We do have a vet appt. next week so I will mention it if you think it's necessary (I'm hearing cha-ching as it's not like they can just get a dog to give a urine sample. LOL.)

ETA: I don't know that it's related to her spay as in looking back she was probably always like this but not given the "opportunity" b/c she was a puppy prone to various other kinds of puppy mischief so she wasn't given such freedoms.


----------



## fjm (Jun 4, 2010)

I'd try a week or two of back to basics, and perhaps include bell ringing or some other signal as you go out. With a sufficiently tempting reward, she should cotton on pretty quickly.


----------



## Skye (Feb 19, 2010)

My German Shepherd started having accidents all over the house. I did have to get a urine sample (boy, was that hard!)! I'd slide a bowl under her, and when she would hear her urine start to hit she'd get up and look around like "what the heck?!" LOL 

When I took her to my vet, (that I adored, and who has since retired  ) he lifted her lip and smelled her breath. With the other info I had given him, he was sure she had a kidney problem before he even tested the urine. She had to go on a no protein food, since the protein was hard on her kidneys.

I sure hope it is nothing that serious. I was going to suggest trying to "bell train" her as well.


----------



## CelticKitti (Jul 1, 2010)

I had the same problem with both of mine. They knew they were supposed to go outside, and if I took them out they would go. But If they had to go, they didn't know how to tell me they needed to go. 

Both of mine ring bells to go outside now. It only took them a few days each to learn, and Mia's accidents stopped almost immediately. Yes Kodi went through a phase where he rang them just to go outside and play. But I picked them up after we came back in for about 2 hours then put them back down. By that time he would potty again if he went out. He grew out of that stage and Mia hasn't figured that out yet..(fingers crossed). Now the bells just hang next to the front door.


----------



## Purley (May 21, 2010)

I will add my experience but its mostly not with a poodle - but with Shih-tzus. Sam will sometimes whine at the door, but then Sam will sometimes whine and I have absolutely no idea what he is whining about. 

Tyson will sometimes bark once to go out. But to tell the truth, I can't really rely on this. Quite often Tyson will stand at the door and never bark. 

I think I have more or less trained myself to send them outside when they haven't been outside for a while. Quite often when I send them out - they will pee. Needing to poop is far more likely to make them ask by whining or barking.

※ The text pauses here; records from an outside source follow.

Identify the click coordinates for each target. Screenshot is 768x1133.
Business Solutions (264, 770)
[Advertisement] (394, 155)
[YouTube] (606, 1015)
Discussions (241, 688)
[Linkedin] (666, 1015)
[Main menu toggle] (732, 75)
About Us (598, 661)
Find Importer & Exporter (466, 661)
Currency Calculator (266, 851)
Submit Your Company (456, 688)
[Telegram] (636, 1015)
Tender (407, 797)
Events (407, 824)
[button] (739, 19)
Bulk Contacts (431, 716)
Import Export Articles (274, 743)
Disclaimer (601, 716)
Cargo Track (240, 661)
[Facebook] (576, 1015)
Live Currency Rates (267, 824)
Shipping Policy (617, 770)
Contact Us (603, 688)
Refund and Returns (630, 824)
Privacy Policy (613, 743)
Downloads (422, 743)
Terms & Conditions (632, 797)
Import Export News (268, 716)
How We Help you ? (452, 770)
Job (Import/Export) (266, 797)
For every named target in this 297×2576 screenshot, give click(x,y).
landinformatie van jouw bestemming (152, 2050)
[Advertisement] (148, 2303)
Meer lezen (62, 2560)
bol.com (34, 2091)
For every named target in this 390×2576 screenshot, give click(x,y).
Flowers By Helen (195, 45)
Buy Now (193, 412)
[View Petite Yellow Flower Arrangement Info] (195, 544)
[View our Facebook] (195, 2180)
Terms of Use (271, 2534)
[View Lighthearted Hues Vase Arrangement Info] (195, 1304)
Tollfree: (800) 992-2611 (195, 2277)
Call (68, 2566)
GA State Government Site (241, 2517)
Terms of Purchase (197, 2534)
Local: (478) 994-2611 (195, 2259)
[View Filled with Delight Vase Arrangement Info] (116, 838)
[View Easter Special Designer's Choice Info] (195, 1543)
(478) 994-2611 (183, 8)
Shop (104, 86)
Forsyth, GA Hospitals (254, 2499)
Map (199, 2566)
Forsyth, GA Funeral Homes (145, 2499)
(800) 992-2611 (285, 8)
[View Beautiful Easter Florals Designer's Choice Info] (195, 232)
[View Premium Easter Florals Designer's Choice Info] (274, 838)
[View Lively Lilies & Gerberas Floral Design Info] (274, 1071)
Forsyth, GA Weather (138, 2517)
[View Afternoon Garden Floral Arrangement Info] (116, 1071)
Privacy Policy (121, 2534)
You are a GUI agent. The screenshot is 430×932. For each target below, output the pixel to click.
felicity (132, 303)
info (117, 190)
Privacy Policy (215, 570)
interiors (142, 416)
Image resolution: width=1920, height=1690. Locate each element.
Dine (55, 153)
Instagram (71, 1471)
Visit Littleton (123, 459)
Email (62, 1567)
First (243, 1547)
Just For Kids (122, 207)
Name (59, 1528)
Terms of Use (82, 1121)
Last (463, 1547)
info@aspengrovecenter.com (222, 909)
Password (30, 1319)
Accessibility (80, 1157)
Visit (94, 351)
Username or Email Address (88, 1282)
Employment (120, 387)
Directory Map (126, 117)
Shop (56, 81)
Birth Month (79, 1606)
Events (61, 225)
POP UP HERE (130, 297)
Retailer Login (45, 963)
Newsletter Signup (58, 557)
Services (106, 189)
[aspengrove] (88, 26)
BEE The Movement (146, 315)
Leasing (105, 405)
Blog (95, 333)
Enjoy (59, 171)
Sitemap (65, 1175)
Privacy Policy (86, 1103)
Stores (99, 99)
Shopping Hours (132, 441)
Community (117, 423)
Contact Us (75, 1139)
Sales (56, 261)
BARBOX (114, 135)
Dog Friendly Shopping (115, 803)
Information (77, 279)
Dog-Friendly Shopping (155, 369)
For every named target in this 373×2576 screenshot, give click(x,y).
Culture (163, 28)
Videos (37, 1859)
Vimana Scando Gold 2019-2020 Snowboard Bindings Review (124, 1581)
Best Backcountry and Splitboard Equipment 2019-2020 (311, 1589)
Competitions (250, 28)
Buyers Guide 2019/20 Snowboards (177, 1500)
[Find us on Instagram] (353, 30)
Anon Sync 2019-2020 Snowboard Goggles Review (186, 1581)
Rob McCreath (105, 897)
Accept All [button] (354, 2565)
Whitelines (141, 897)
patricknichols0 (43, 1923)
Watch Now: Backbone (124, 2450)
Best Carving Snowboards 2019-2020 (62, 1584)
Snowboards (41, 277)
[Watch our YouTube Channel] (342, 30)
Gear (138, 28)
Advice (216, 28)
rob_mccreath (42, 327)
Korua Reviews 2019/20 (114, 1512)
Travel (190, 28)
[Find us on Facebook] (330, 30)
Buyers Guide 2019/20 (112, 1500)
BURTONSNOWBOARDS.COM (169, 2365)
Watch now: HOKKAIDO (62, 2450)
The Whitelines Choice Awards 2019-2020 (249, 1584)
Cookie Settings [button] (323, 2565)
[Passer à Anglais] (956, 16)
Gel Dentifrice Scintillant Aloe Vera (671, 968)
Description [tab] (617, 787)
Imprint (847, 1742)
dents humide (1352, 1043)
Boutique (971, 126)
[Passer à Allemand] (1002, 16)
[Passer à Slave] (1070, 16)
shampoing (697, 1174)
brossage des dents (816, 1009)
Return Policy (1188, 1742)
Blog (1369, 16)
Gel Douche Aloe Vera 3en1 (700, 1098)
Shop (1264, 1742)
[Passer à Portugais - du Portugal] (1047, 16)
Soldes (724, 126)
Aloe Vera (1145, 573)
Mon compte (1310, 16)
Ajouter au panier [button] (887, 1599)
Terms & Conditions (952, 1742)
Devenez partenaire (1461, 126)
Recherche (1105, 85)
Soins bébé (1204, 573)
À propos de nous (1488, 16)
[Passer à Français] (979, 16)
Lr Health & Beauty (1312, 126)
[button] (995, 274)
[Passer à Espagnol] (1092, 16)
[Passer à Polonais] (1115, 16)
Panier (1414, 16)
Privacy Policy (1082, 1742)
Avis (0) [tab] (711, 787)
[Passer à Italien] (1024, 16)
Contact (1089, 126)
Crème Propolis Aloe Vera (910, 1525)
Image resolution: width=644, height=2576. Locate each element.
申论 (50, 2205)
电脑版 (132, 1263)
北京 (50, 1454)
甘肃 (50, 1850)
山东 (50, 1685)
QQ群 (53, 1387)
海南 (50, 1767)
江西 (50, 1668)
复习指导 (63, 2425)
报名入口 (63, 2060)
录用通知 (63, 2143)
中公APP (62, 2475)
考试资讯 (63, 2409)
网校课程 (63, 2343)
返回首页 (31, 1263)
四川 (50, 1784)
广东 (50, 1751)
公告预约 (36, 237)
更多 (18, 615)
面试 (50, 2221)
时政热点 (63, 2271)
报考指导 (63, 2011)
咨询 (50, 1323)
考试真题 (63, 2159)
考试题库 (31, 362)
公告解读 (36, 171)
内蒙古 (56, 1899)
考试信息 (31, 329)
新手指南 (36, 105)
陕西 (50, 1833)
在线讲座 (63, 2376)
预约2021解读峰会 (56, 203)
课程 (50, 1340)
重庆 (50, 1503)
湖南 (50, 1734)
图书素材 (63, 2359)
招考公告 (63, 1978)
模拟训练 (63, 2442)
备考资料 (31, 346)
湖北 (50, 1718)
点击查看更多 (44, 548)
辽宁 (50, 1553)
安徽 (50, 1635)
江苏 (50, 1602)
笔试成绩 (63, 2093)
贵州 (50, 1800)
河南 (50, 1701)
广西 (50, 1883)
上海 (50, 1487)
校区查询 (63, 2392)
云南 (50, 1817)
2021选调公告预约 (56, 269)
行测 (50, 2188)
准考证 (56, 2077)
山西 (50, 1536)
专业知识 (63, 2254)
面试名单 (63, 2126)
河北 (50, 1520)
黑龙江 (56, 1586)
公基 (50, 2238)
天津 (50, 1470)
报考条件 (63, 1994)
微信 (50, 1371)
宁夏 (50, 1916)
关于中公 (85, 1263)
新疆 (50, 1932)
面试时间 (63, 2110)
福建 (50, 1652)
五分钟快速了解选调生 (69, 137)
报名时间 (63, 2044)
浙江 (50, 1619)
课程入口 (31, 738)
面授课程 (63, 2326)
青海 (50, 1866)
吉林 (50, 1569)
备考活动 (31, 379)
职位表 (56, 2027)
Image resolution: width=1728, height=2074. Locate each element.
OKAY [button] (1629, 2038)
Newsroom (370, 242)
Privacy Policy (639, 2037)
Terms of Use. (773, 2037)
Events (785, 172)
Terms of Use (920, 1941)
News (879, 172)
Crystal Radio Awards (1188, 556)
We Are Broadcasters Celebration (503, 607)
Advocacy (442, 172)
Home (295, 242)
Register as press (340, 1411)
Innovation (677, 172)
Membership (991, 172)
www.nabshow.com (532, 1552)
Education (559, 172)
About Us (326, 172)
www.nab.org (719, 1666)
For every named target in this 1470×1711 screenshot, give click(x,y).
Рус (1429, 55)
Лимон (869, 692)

I guess seeing I am around the house a lot, it doesn't matter that they don't ask. All that matters to me is that they don't go in the house. And they don't. I am going to try to teach Lucy to ring a bell, but I haven't started that yet.


----------



## buttercup123 (Oct 7, 2010)

Do the bell and start from the begining, I would be very strict the first few days.

Have her tied to you, outside every hour, praise.
If she doesn't go put her in her crate without saying anything try again in 15. 
All while teaching her the bell.

Also putting her in her pen for that long and after telling her off is no good. 
She will start to think it's bad and she wont know if shes in there for hours because she pooed in the house. You can give her time outs for like 15 min and somewhere she doesnt need to associate with being good.


----------



## Bella's Momma (Jul 26, 2009)

Thank you. 

I should have mentioned when I said she was in the pen for the entire evening wasn't as punishment for going in the house, it was because I though I kept taking her out to the yard on the leash, she wouldn't go, so back in the pen she went. I didn't say anything in a disparaging tone to her or anything like that. She did FINALLY go after several hours and attempts, got her treat, her praise and her freedom to torment the squirrels.

Today, we are having the same story. Of course my husband's fault he wouldn't take her out first thing b/c it was cold when she was guaranteed to need go go. He just let her out per usual to go on her own. *grumble* So now she doesn't have to go. I've fed her, and we're just back to me leashing her up, taking her out, waiting around, back into the pen. She's got to go eventually! 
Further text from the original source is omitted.